逝きし世の面影

今、読んでいる本は渡辺京二著『逝きし世の面影』(平凡社ライブラリー)です。江戸時代の日本という一つの文明を、幕末から明治初期に外国人が残した著作を元に再構築する試みです。

彼らが出会った日本人は、誰にでも親切で、客にも仲間にも礼儀正しく、しょっちゅう冗談を言って笑い合い、心からの笑顔を見せる人たちでした。そのような国は世界のどこにも例がないこと、こうした素晴らしい特性が明治になって急速に消えていったことを、彼らは書き残しています。

ぼくは、高校生の頃まで、歴史というのは直線的に進歩するものだ、江戸時代は農民が抑圧された暗黒時代だった、と思っていました。大学に入って、別の色んな知見にふれるようになると、疑問が起こりました。習ったことは本当か?
NHKの名番組『お江戸でござる』は江戸時代の庶民の生活を描き出し、秀逸でした。今は亡き漫画家の杉浦日向子さんが、江戸の習俗について楽しい解説を行い、毎回楽しみに見ていたことを思い出します(杉浦さんの新作が出ないことを思うと、とても残念です)。

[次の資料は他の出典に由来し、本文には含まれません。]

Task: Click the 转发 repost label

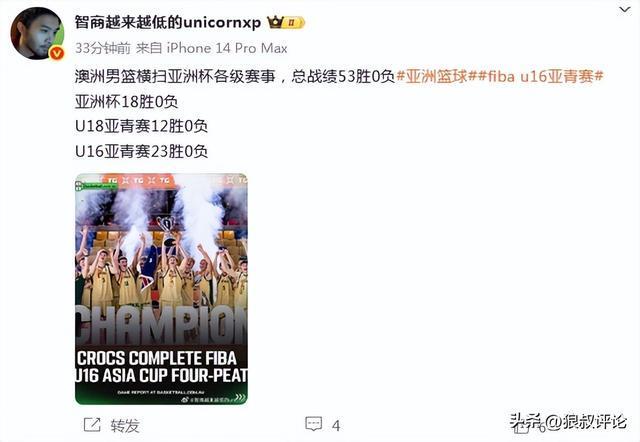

現在では、明治期になって歪められた日本人の価値観に大きな疑問を感じるようになりました。例えば、男尊女卑は明治になって武家社会的な価値観を政府が国民全体に広げたものですが、今では日本の伝統的価値観と考えられています。そもそも、江戸時代の庶民は結婚と離婚を日常的に行っていて、妻が夫に一方的に服従するなどと云うことはむしろ少なかったと思われます。
「三行半」(みくだりはん)という言葉は、現在では夫が妻を強制的に離縁する時に使われますが、江戸時代の使われ方はその反対で、夫婦が結婚するときに、役所が夫に書かせて妻にもたせた書状です。そこには、「私は妻を離縁したので、今後一切元妻に対する権利主張を行いません」という意味のことが書かれています。つまり、妻はいつでも好きなときに夫と離婚できたというわけです。現在のシステムよりよほど進んでいます。